--- Task input ---
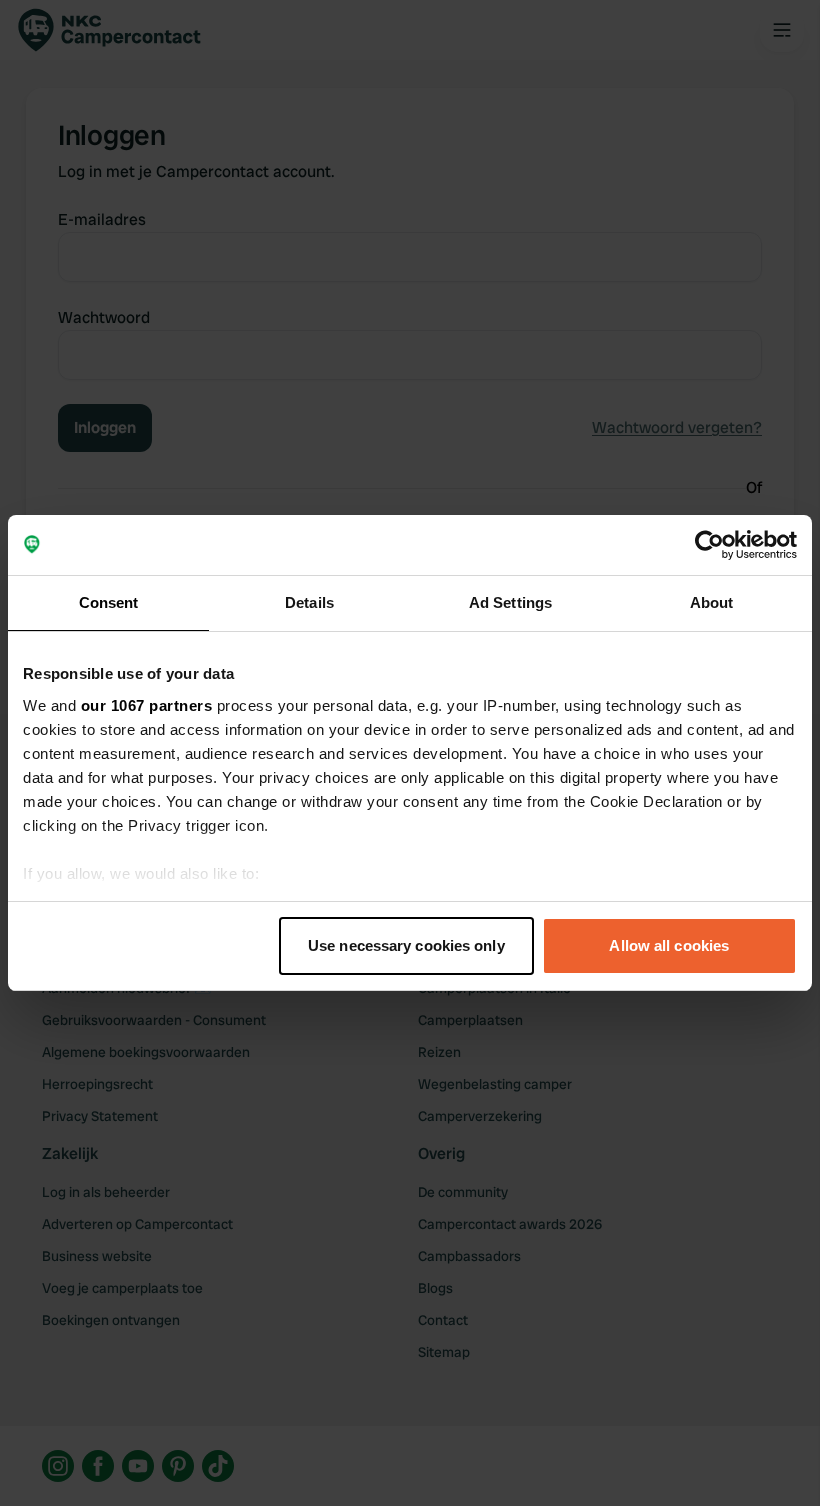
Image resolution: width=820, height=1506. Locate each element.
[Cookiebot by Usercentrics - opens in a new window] (709, 545)
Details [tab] (309, 602)
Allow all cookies (669, 945)
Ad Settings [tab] (510, 602)
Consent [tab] (109, 602)
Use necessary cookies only (406, 945)
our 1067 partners (147, 705)
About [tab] (712, 602)
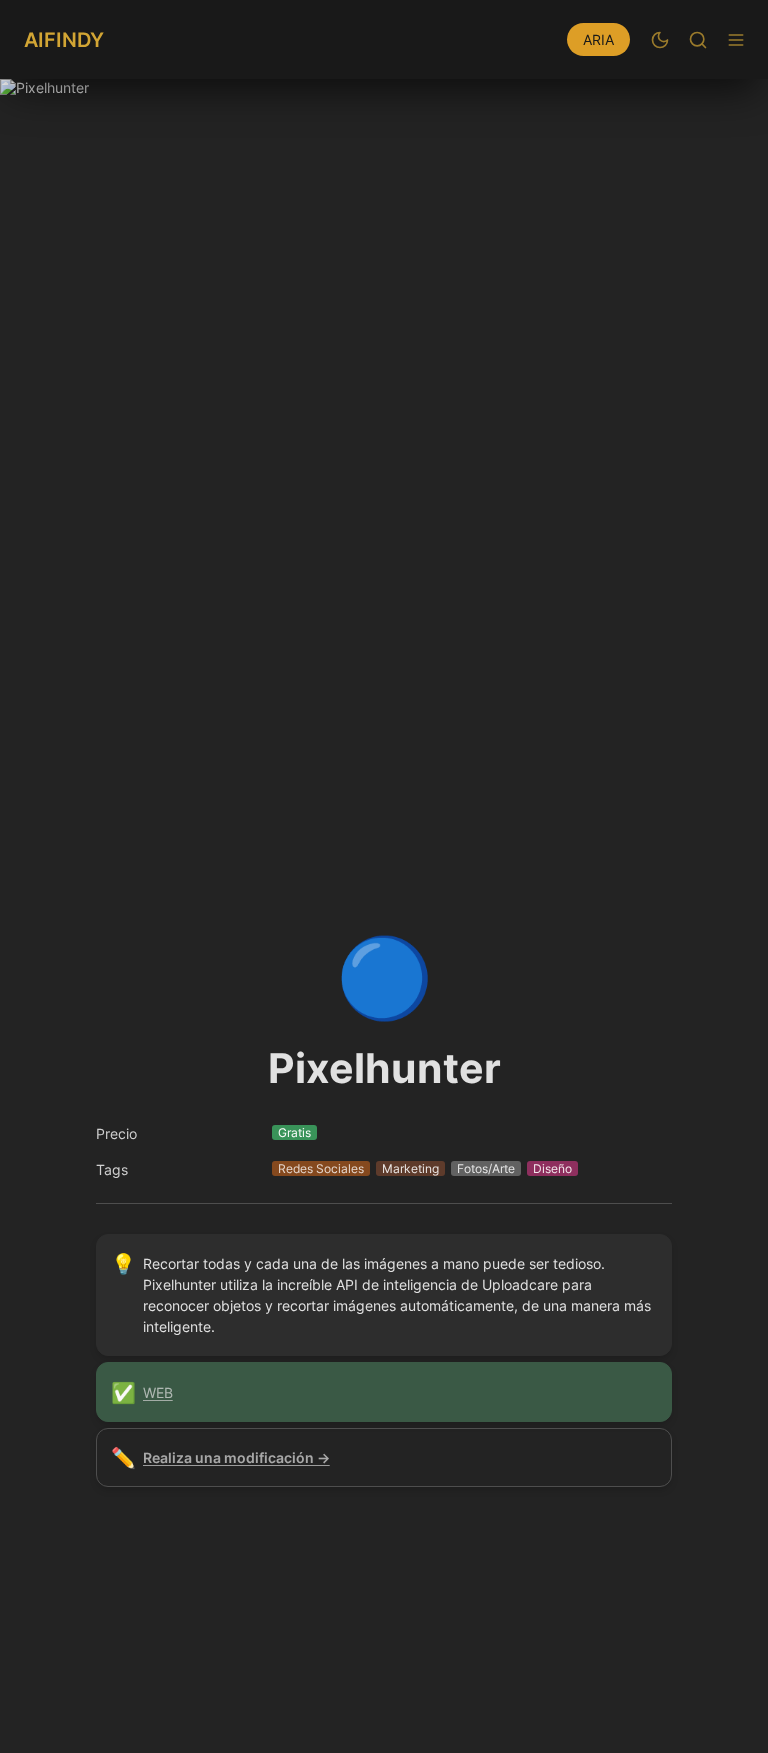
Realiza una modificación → (236, 1457)
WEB (158, 1392)
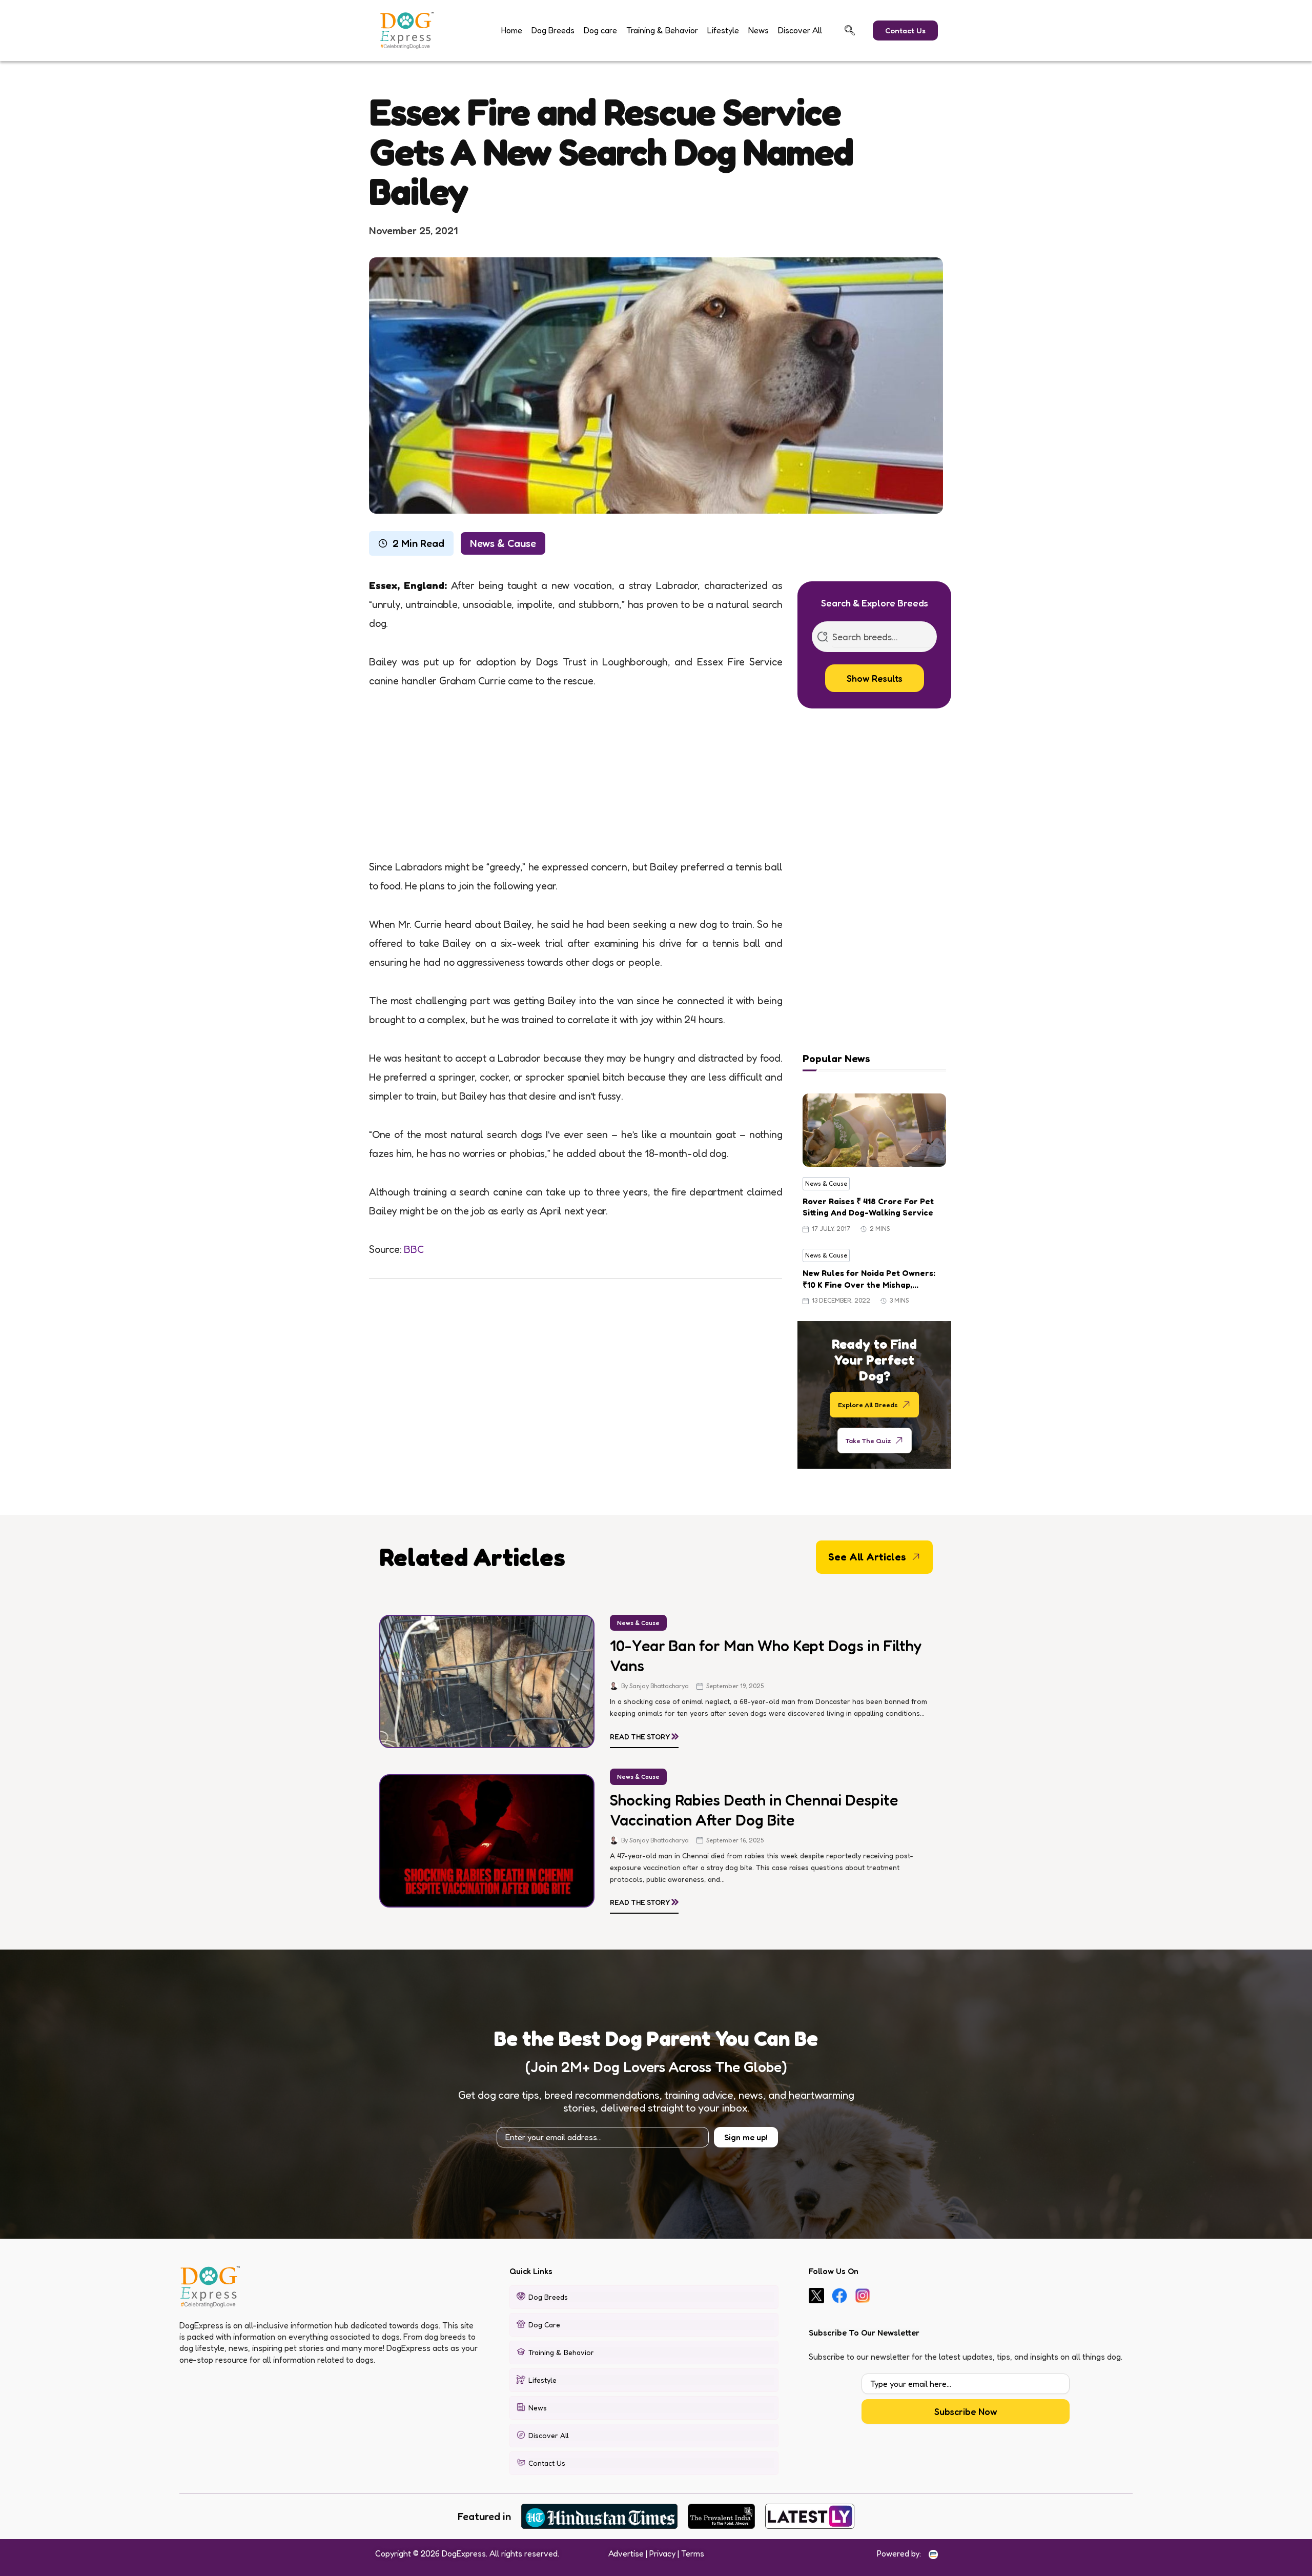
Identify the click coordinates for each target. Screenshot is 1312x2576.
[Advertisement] (575, 782)
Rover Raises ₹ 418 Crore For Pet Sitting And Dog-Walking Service (868, 1207)
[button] (849, 30)
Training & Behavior (662, 30)
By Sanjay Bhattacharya (655, 1686)
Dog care (600, 30)
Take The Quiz (868, 1440)
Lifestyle (723, 30)
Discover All (800, 30)
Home (511, 30)
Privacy (662, 2553)
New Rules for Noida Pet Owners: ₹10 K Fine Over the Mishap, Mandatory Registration (869, 1279)
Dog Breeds (553, 30)
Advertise (626, 2553)
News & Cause (503, 543)
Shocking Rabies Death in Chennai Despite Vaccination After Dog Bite (754, 1810)
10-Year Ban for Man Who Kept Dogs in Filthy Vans (765, 1655)
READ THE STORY (644, 1734)
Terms (692, 2553)
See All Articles (867, 1557)
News (758, 30)
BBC (413, 1249)
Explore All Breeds (868, 1404)
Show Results (875, 678)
---
* _Problem to work on_:
Report the count of lines in the listing above that include "each", and nothing more.

* _Solution below_:
2